Records from a data source —
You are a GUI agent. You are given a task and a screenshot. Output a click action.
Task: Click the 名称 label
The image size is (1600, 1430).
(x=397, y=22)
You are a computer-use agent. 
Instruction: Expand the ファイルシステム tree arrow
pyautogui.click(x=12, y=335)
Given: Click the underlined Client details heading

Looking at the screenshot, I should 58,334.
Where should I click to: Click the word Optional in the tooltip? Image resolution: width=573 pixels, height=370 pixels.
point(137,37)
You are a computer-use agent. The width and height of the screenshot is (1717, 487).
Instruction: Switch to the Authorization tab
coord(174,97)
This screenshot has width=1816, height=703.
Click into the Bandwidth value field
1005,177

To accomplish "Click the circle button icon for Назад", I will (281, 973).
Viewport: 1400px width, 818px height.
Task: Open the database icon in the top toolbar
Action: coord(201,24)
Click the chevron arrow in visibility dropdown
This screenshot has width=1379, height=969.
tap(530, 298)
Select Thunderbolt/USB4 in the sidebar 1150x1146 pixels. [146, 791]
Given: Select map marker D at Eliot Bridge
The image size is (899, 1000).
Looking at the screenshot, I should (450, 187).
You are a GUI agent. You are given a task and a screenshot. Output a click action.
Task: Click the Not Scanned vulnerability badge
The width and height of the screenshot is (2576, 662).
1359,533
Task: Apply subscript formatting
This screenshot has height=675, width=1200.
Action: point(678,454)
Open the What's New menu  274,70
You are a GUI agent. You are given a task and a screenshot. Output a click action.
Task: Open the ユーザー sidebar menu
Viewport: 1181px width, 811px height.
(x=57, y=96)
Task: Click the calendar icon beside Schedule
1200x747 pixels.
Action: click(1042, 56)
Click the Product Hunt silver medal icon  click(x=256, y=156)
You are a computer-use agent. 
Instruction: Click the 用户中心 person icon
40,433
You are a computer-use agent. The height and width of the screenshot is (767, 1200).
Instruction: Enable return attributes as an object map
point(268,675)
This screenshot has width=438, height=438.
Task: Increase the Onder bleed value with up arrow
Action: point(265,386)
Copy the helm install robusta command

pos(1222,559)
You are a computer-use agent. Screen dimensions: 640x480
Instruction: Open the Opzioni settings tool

What you should do —
Given the data above, transcribe exactly the lines from the one containing "Task: Open the ユーザー sidebar menu" down to the one containing "You are a computer-use agent. The height", and no others.

Exercise solution —
Task: Open the ユーザー sidebar menu
Viewport: 1181px width, 811px height.
(x=57, y=96)
Task: Click the calendar icon beside Schedule
1200x747 pixels.
Action: click(1042, 56)
Click the Product Hunt silver medal icon  click(x=256, y=156)
You are a computer-use agent. 
Instruction: Click the 用户中心 person icon
40,433
You are a computer-use agent. The height and width of the screenshot is (767, 1200).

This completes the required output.